Exercise brief | The data must be returned in full and exactly as given.
- - -
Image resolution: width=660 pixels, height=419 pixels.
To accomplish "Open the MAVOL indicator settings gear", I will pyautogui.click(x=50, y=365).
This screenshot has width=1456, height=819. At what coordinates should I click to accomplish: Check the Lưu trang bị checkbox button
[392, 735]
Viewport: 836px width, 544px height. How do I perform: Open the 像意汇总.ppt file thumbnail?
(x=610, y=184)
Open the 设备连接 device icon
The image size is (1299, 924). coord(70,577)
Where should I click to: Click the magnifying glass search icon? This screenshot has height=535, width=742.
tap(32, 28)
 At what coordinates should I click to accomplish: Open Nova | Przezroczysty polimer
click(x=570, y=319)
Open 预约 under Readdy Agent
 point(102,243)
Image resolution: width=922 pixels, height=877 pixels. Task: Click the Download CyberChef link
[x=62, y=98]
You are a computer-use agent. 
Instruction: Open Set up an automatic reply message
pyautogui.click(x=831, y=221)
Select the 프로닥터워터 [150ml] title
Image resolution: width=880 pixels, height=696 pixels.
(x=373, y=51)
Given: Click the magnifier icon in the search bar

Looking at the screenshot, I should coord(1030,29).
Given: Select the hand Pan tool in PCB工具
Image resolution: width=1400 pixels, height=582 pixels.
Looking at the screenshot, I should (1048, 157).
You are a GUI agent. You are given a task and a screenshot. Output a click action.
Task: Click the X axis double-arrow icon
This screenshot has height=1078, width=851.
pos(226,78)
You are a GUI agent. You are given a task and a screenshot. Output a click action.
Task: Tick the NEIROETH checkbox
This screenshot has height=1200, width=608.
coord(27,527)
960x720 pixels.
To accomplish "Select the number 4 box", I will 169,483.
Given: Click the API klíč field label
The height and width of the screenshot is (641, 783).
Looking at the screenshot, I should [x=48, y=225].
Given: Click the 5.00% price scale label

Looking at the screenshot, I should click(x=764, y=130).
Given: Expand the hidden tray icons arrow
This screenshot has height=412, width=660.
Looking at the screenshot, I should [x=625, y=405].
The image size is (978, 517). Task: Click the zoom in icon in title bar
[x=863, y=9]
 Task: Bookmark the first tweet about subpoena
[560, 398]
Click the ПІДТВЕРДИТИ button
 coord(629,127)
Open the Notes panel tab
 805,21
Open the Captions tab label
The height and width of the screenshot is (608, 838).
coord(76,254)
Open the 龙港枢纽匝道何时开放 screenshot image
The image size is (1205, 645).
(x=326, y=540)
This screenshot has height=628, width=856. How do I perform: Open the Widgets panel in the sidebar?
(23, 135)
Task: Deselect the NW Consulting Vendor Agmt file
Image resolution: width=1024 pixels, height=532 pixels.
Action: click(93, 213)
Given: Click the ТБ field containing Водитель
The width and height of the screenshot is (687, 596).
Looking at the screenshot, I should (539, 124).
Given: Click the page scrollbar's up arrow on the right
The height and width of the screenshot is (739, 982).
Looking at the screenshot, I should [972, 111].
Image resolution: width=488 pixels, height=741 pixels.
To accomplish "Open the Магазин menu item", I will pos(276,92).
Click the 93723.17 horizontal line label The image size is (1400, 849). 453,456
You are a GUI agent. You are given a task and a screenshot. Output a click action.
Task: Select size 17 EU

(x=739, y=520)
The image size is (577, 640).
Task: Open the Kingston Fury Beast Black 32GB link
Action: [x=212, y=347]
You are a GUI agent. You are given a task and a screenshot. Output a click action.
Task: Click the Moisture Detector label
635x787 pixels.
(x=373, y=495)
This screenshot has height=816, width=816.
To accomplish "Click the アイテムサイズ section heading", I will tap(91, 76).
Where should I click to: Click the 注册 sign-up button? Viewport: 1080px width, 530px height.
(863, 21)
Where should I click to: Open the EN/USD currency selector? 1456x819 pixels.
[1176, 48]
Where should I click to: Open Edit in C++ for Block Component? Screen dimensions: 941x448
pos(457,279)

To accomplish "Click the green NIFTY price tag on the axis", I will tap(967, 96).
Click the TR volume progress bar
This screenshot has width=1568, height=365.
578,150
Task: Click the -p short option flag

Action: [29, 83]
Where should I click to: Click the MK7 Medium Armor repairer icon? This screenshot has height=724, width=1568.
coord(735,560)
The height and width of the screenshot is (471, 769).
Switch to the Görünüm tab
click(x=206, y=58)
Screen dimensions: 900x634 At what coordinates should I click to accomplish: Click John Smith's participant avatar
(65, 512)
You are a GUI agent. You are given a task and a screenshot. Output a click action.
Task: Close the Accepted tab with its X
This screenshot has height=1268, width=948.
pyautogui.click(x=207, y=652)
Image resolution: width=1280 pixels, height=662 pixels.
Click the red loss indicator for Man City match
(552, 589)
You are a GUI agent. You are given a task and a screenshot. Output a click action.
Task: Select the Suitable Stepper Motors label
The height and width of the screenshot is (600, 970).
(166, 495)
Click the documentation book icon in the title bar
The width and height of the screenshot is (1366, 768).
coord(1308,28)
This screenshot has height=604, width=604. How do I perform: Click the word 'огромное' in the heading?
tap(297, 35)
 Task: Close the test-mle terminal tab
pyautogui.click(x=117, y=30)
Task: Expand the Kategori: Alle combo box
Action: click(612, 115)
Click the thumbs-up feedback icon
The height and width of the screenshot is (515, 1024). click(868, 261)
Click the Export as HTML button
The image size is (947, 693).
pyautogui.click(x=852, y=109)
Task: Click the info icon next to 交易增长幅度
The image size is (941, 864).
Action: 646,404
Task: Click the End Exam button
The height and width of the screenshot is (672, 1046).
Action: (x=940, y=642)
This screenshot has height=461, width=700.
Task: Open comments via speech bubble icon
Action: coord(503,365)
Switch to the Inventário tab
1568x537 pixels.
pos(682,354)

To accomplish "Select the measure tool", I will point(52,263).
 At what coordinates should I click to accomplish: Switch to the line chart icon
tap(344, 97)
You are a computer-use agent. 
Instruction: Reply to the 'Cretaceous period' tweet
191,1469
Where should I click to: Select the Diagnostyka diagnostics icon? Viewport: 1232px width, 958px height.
- - -
Answer for the task |
Image resolution: width=660 pixels, height=419 pixels.
To accomplish "Open the MAVOL indicator settings gear", I will pyautogui.click(x=50, y=365).
This screenshot has width=1456, height=819. At what coordinates should I click to accomplish: Check the Lưu trang bị checkbox button
[392, 735]
Viewport: 836px width, 544px height. How do I perform: Open the 像意汇总.ppt file thumbnail?
(x=610, y=184)
Open the 设备连接 device icon
The image size is (1299, 924). coord(70,577)
Where should I click to: Click the magnifying glass search icon? This screenshot has height=535, width=742.
tap(32, 28)
 At what coordinates should I click to accomplish: Open Nova | Przezroczysty polimer
click(x=570, y=319)
Open 预约 under Readdy Agent
 point(102,243)
Image resolution: width=922 pixels, height=877 pixels. Task: Click the Download CyberChef link
[x=62, y=98]
You are a computer-use agent. 
Instruction: Open Set up an automatic reply message
pyautogui.click(x=831, y=221)
Select the 프로닥터워터 [150ml] title
Image resolution: width=880 pixels, height=696 pixels.
(x=373, y=51)
Given: Click the magnifier icon in the search bar

Looking at the screenshot, I should coord(1030,29).
Given: Select the hand Pan tool in PCB工具
Image resolution: width=1400 pixels, height=582 pixels.
Looking at the screenshot, I should (1048, 157).
You are a GUI agent. You are given a task and a screenshot. Output a click action.
Task: Click the X axis double-arrow icon
This screenshot has height=1078, width=851.
pos(226,78)
You are a GUI agent. You are given a task and a screenshot. Output a click action.
Task: Tick the NEIROETH checkbox
This screenshot has height=1200, width=608.
coord(27,527)
960x720 pixels.
To accomplish "Select the number 4 box", I will 169,483.
Given: Click the API klíč field label
The height and width of the screenshot is (641, 783).
Looking at the screenshot, I should [x=48, y=225].
Given: Click the 5.00% price scale label

Looking at the screenshot, I should click(x=764, y=130).
Given: Expand the hidden tray icons arrow
This screenshot has height=412, width=660.
Looking at the screenshot, I should [x=625, y=405].
The image size is (978, 517). Task: Click the zoom in icon in title bar
[x=863, y=9]
 Task: Bookmark the first tweet about subpoena
[560, 398]
Click the ПІДТВЕРДИТИ button
 coord(629,127)
Open the Notes panel tab
 805,21
Open the Captions tab label
The height and width of the screenshot is (608, 838).
coord(76,254)
Open the 龙港枢纽匝道何时开放 screenshot image
The image size is (1205, 645).
(x=326, y=540)
This screenshot has height=628, width=856. How do I perform: Open the Widgets panel in the sidebar?
(23, 135)
Task: Deselect the NW Consulting Vendor Agmt file
Image resolution: width=1024 pixels, height=532 pixels.
Action: click(93, 213)
Given: Click the ТБ field containing Водитель
The width and height of the screenshot is (687, 596).
Looking at the screenshot, I should (539, 124).
Given: Click the page scrollbar's up arrow on the right
The height and width of the screenshot is (739, 982).
Looking at the screenshot, I should [972, 111].
Image resolution: width=488 pixels, height=741 pixels.
To accomplish "Open the Магазин menu item", I will pos(276,92).
Click the 93723.17 horizontal line label The image size is (1400, 849). 453,456
You are a GUI agent. You are given a task and a screenshot. Output a click action.
Task: Select size 17 EU

(x=739, y=520)
The image size is (577, 640).
Task: Open the Kingston Fury Beast Black 32GB link
Action: [x=212, y=347]
You are a GUI agent. You are given a task and a screenshot. Output a click action.
Task: Click the Moisture Detector label
635x787 pixels.
(x=373, y=495)
This screenshot has height=816, width=816.
To accomplish "Click the アイテムサイズ section heading", I will tap(91, 76).
Where should I click to: Click the 注册 sign-up button? Viewport: 1080px width, 530px height.
(863, 21)
Where should I click to: Open the EN/USD currency selector? 1456x819 pixels.
[1176, 48]
Where should I click to: Open Edit in C++ for Block Component? Screen dimensions: 941x448
pos(457,279)

To accomplish "Click the green NIFTY price tag on the axis", I will tap(967, 96).
Click the TR volume progress bar
This screenshot has width=1568, height=365.
578,150
Task: Click the -p short option flag

Action: [29, 83]
Where should I click to: Click the MK7 Medium Armor repairer icon? This screenshot has height=724, width=1568.
coord(735,560)
The height and width of the screenshot is (471, 769).
Switch to the Görünüm tab
click(x=206, y=58)
Screen dimensions: 900x634 At what coordinates should I click to accomplish: Click John Smith's participant avatar
(65, 512)
You are a GUI agent. You are given a task and a screenshot. Output a click action.
Task: Close the Accepted tab with its X
This screenshot has height=1268, width=948.
pyautogui.click(x=207, y=652)
Image resolution: width=1280 pixels, height=662 pixels.
Click the red loss indicator for Man City match
(552, 589)
You are a GUI agent. You are given a task and a screenshot. Output a click action.
Task: Select the Suitable Stepper Motors label
The height and width of the screenshot is (600, 970).
(166, 495)
Click the documentation book icon in the title bar
The width and height of the screenshot is (1366, 768).
coord(1308,28)
This screenshot has height=604, width=604. How do I perform: Click the word 'огромное' in the heading?
tap(297, 35)
 Task: Close the test-mle terminal tab
pyautogui.click(x=117, y=30)
Task: Expand the Kategori: Alle combo box
Action: click(612, 115)
Click the thumbs-up feedback icon
The height and width of the screenshot is (515, 1024). click(868, 261)
Click the Export as HTML button
The image size is (947, 693).
pyautogui.click(x=852, y=109)
Task: Click the info icon next to 交易增长幅度
The image size is (941, 864).
Action: 646,404
Task: Click the End Exam button
The height and width of the screenshot is (672, 1046).
Action: (x=940, y=642)
This screenshot has height=461, width=700.
Task: Open comments via speech bubble icon
Action: coord(503,365)
Switch to the Inventário tab
1568x537 pixels.
pos(682,354)

To accomplish "Select the measure tool", I will point(52,263).
 At what coordinates should I click to accomplish: Switch to the line chart icon
tap(344, 97)
You are a computer-use agent. 
Instruction: Reply to the 'Cretaceous period' tweet
191,1469
Where should I click to: Select the Diagnostyka diagnostics icon? Viewport: 1232px width, 958px height.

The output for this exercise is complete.